The depression of the 1930s was accompanied by a rapid expansion of the state and by continued missteps in monetary policy (especially in the late 1930s by Mariner Eccles, the Fed chairman, who caused a second stock market collapse).  The crash of 1929 was a second leg to the correction of the 1920 inflation that the Fed had caused.  The unemployment was intensified by federal policy.  For instance, Herbert Hoover, the last Progressive president, "jaw boned" corporations into not cutting wages.  This forced a much higher layoff rate than would have otherwise occurred (see Murray Rothbard and Ronald Radosh's New History of Leviathan for information about Hoover's role and Hoover's long standing commitment to price fixing and cartelization).  Following Hoover's loss to FDR, the nation embarked on a long term socialization policy that integrated Hoover's Progressive ideas (public works and cartelization via FDR's failed National Industrial Recovery Act) as well as additional ideas that the New Deal Democrats added--regulation of wages via the Fair Labor Standards Act; Social Security; the National Labor Relations Act; and price fixing for agriculture, the Agricultural Adjustment Act, which paid farmers not to grow.  As well, the Smoot-Hawley tariff, enacted in 1930, raised tariffs to the highest levels at any time in US history save in 1828.

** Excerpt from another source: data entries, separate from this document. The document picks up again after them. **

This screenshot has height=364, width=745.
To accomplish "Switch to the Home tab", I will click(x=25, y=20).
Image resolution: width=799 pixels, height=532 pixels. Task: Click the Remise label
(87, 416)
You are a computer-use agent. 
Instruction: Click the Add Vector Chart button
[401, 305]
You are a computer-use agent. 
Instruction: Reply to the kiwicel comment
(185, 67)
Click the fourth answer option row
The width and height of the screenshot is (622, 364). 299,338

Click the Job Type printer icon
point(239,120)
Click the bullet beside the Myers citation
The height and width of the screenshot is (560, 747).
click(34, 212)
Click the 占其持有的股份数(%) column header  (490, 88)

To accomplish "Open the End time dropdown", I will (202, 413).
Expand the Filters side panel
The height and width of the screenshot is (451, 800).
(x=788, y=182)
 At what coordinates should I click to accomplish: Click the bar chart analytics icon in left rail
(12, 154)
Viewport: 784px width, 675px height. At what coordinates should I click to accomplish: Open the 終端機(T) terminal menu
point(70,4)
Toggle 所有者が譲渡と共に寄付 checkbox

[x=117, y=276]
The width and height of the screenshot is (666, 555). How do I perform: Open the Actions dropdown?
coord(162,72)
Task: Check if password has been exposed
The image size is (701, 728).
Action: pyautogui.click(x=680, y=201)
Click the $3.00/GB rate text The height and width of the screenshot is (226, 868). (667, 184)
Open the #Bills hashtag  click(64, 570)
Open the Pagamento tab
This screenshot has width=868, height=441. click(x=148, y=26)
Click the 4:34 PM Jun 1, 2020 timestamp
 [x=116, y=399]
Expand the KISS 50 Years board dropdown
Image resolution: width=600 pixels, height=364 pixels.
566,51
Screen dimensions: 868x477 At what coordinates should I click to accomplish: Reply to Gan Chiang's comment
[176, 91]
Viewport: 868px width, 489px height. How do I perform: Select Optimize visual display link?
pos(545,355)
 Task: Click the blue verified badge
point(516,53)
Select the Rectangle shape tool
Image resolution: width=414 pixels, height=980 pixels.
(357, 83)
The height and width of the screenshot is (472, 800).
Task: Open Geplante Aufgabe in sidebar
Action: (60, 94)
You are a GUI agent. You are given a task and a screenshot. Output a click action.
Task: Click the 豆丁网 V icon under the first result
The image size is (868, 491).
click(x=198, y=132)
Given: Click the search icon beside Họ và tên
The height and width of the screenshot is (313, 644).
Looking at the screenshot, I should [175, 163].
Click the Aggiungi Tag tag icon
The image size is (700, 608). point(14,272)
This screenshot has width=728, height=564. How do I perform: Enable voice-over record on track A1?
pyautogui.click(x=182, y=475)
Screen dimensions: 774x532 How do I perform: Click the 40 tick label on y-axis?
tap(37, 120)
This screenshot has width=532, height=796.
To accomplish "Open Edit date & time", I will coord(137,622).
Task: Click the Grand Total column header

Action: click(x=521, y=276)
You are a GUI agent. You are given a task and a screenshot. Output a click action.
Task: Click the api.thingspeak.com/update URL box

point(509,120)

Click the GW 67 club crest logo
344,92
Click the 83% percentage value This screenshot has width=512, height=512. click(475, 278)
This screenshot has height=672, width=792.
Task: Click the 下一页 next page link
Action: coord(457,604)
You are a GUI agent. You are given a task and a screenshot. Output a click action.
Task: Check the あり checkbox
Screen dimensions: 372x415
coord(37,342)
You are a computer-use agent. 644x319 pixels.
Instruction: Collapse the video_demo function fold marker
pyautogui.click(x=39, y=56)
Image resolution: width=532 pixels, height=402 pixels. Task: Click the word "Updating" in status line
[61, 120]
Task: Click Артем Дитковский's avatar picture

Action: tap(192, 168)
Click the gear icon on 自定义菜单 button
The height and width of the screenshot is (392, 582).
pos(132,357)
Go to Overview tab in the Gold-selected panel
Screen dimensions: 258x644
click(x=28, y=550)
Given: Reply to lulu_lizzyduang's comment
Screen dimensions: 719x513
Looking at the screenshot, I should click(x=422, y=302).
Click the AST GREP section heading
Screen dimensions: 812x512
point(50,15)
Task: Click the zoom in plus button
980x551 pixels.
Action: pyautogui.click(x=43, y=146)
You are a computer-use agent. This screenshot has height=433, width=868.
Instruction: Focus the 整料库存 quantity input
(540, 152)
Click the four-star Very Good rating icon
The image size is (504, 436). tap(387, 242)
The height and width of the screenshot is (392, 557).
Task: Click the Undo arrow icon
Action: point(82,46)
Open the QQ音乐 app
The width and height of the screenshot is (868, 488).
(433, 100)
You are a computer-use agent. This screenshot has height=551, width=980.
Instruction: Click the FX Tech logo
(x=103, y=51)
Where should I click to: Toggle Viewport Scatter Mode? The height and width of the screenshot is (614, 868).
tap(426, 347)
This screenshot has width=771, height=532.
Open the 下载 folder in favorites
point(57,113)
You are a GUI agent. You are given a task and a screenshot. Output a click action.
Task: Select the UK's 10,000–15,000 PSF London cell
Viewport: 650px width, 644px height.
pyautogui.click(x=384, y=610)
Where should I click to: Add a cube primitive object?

The period of inflation from 1940 to today has been the worst in American history for the average worker.  The claim that deflation during the 1930s caused the massive unemployment is contradicted by the fact that a larger deflation in the late nineteenth century was not accompanied by such severe unemployment. 

In other words, the Democrats used the failure of their policies to justify intensification of their policies.  They are doing it again with health care.

Happy Easter!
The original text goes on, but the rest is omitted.